Lo abbiamo dimostrato alle recenti elezioni amministrative, vincendo o arrivando vicini alla vittoria in molte realtà, lo possiamo dimostrare ancora meglio elaborando una proposta di governo del paese.

In questa direzione, si svolgerà a novembre una Conferenza Programmatica, nella quale i nostri eletti saranno impegnati ad elaborare ed approfondire idee e contenuti per un rilancio operativo del nostro Movimento in vista delle prossime scadenze elettorali. La conferenza, che sarà aperta e conclusa dal Presidente Berlusconi, è l’evoluzione di un progetto di dialogo con la società civile e di riorganizzazione operativa del nostro Movimento, che passa attraverso la campagna adesioni e i congressi comunali e provinciali nella prossima primavera, compatibilmente con eventuali scadenze elettorali anticipate.

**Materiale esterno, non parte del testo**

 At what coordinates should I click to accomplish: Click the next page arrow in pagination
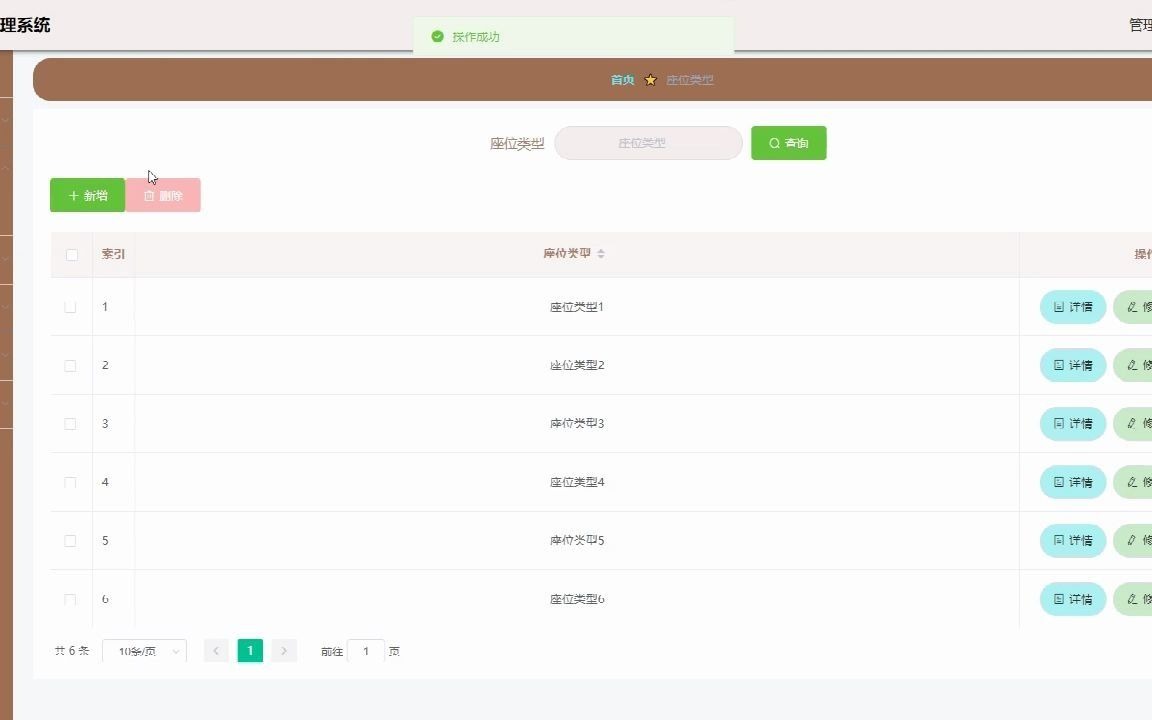click(284, 650)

Il Comitato di Presidenza sottolinea infine l’impegno totale di Forza Italia per il NO al referendum sulla riforma costituzionale. Tale impegno, comune a tutto il centrodestra, non è espressione di una scelta conservatrice, ma al contrario è la condizione per poter realizzare cambiamenti veri. Non è solo un NO strumentale per combattere il governo Renzi, è una scelta per una riforma seria come quella che proprio Forza Italia varò nel 2006, e fu bloccata dalle manovre strumentali della sinistra. Solo dalla vittoria del NO può partire una vera stagione riformatrice, pur consapevoli del fatto che la vittoria del NO avrà conseguenze politiche delle quali Renzi dovrà tenere conto.

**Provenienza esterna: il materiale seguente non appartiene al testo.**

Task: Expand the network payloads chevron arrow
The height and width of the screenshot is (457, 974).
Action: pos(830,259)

Questo non significa affatto l’apertura di una fase di instabilità e di incertezza, significa che il centrodestra rinnovato e rafforzato è in grado di offrire al paese una classe dirigente alternativa, finalmente scelta dagli italiani con il voto. Un’offerta politica di qualità, in grado di coniugare stabilità ed efficienza, credibilità sui mercati finanziari ed autorevolezza internazionale. A questo Forza Italia si sta preparando, predisponendo fin d’ora un serio progetto programmatico, un vero programma di governo per la prossima legislatura, affidato a uomini d’esperienza, credibili, coerenti con la nostra storia, in grado di rivendicare i meriti della nostra passata opera di governo e di dialogare con la società civile, le imprese, la finanza, la cultura, il sociale.

Su queste basi la vittoria del NO sarà il presupposto di una nuova stagione di crescita, di sicurezza, di stabilità, di libertà.